[Pointing data for text and elements]
# # # # #

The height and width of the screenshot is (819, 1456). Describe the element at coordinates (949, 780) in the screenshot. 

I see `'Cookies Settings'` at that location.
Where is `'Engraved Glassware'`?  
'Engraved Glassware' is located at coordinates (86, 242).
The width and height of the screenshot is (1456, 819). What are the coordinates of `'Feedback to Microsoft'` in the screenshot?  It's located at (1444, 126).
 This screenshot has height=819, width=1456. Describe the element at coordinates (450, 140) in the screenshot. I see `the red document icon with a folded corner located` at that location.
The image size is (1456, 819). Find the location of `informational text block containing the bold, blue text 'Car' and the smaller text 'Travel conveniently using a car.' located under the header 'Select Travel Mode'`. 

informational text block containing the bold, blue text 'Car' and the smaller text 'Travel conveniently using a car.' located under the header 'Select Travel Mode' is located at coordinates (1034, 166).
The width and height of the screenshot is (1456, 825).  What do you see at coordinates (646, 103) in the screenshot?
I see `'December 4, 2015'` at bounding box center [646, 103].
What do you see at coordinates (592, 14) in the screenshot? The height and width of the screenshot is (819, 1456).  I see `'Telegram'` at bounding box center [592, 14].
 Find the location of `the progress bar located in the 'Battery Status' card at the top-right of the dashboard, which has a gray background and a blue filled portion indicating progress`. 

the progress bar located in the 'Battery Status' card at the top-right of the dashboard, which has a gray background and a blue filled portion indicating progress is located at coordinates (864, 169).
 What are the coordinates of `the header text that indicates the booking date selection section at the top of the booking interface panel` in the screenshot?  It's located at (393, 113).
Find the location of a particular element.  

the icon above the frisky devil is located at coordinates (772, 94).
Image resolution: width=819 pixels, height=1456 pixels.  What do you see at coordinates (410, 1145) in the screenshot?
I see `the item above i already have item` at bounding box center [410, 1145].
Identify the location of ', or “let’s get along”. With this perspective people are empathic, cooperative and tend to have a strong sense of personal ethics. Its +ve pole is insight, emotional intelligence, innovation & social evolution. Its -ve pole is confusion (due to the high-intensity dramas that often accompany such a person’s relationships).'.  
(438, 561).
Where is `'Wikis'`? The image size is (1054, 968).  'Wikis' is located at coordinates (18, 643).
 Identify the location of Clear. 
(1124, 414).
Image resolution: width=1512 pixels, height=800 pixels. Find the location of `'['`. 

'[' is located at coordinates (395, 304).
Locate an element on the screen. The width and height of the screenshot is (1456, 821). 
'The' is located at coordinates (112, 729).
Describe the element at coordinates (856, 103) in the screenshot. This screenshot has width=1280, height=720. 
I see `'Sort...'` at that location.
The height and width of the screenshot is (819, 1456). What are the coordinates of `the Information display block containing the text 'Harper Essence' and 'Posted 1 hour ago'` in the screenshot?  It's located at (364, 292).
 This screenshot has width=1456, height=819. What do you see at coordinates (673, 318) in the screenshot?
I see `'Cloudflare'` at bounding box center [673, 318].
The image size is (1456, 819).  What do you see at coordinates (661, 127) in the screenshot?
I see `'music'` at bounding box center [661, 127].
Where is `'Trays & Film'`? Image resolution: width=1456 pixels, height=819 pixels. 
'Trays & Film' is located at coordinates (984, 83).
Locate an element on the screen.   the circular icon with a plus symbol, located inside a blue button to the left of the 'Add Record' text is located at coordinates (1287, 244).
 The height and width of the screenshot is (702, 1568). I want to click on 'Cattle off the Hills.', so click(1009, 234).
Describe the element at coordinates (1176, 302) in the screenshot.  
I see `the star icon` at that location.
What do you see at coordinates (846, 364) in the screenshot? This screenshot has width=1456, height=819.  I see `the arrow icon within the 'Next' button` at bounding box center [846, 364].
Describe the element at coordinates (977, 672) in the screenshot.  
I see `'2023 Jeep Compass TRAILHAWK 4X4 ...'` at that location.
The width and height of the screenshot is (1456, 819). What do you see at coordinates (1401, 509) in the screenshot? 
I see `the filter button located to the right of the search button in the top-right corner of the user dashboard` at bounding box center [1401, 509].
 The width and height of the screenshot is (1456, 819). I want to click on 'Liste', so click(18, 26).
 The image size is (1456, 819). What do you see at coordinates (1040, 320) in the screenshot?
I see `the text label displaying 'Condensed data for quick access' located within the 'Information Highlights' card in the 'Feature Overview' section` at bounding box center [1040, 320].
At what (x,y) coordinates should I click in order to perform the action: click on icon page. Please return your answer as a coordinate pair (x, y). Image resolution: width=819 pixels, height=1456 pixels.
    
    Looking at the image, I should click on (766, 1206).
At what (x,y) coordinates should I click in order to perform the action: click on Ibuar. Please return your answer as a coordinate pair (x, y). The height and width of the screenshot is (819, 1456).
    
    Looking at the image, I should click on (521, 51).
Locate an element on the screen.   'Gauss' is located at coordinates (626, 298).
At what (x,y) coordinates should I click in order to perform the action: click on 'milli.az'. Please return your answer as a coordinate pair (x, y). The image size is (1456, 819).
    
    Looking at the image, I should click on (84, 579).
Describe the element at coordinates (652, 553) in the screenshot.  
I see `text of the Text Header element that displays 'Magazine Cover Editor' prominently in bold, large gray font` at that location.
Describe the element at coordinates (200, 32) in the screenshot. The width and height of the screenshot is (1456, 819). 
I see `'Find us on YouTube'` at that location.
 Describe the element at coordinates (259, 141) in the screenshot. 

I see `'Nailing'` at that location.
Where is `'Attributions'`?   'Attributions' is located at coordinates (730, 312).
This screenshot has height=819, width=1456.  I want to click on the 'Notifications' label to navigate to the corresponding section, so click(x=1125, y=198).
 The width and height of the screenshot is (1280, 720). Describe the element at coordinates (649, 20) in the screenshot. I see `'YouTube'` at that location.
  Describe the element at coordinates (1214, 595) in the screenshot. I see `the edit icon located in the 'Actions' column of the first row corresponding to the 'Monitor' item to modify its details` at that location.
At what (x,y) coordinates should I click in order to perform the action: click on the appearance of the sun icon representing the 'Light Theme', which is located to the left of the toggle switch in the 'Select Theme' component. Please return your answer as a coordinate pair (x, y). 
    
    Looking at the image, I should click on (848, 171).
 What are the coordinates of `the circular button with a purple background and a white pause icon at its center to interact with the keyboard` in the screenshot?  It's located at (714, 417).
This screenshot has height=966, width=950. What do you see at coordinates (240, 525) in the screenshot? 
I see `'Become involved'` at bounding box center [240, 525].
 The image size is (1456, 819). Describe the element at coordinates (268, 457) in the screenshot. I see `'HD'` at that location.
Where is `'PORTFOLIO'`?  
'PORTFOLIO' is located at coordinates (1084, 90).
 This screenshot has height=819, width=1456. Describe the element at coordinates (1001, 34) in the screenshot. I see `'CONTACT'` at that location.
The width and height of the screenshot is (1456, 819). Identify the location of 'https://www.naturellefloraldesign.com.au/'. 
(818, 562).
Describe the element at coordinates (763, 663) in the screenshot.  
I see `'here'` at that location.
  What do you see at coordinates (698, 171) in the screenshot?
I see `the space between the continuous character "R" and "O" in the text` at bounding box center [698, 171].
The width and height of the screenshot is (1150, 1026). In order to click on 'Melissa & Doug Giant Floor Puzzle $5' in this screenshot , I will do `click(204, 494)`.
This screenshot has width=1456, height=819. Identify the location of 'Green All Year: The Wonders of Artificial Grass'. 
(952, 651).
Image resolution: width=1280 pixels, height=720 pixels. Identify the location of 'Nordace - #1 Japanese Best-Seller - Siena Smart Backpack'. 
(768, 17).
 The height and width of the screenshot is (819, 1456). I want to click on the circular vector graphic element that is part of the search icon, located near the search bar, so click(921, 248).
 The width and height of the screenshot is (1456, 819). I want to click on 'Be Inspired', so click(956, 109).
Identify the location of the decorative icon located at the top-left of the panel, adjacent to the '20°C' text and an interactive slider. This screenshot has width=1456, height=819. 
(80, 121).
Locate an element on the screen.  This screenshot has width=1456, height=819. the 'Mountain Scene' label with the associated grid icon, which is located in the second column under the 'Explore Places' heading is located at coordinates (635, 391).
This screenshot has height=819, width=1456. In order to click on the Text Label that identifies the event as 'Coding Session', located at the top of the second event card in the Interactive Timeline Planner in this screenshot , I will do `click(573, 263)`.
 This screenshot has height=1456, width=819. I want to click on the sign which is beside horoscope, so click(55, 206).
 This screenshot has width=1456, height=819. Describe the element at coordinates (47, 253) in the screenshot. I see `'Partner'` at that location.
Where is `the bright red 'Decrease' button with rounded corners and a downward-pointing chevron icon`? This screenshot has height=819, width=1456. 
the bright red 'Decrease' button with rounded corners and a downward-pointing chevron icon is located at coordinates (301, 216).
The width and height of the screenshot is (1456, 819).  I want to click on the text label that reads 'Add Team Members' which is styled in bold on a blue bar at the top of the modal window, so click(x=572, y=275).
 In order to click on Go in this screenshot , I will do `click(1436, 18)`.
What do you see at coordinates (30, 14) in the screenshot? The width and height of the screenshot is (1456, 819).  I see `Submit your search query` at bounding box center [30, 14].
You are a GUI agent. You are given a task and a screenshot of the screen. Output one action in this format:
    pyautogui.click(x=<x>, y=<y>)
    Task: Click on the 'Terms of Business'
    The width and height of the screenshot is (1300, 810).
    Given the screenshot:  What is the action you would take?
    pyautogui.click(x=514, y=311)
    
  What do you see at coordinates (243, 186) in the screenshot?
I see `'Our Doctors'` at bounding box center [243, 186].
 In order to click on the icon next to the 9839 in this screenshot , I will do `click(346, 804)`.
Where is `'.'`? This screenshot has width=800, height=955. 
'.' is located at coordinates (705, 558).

# # # # #

Rewrite the part of the data that opens with the line containing "so click(x=572, y=275)." and closes with the line containing "In order to click on Go", replacing "In order to" with "To" and leaving everything else unchanged.

The width and height of the screenshot is (1456, 819).  I want to click on the text label that reads 'Add Team Members' which is styled in bold on a blue bar at the top of the modal window, so click(x=572, y=275).
 To click on Go in this screenshot , I will do `click(1436, 18)`.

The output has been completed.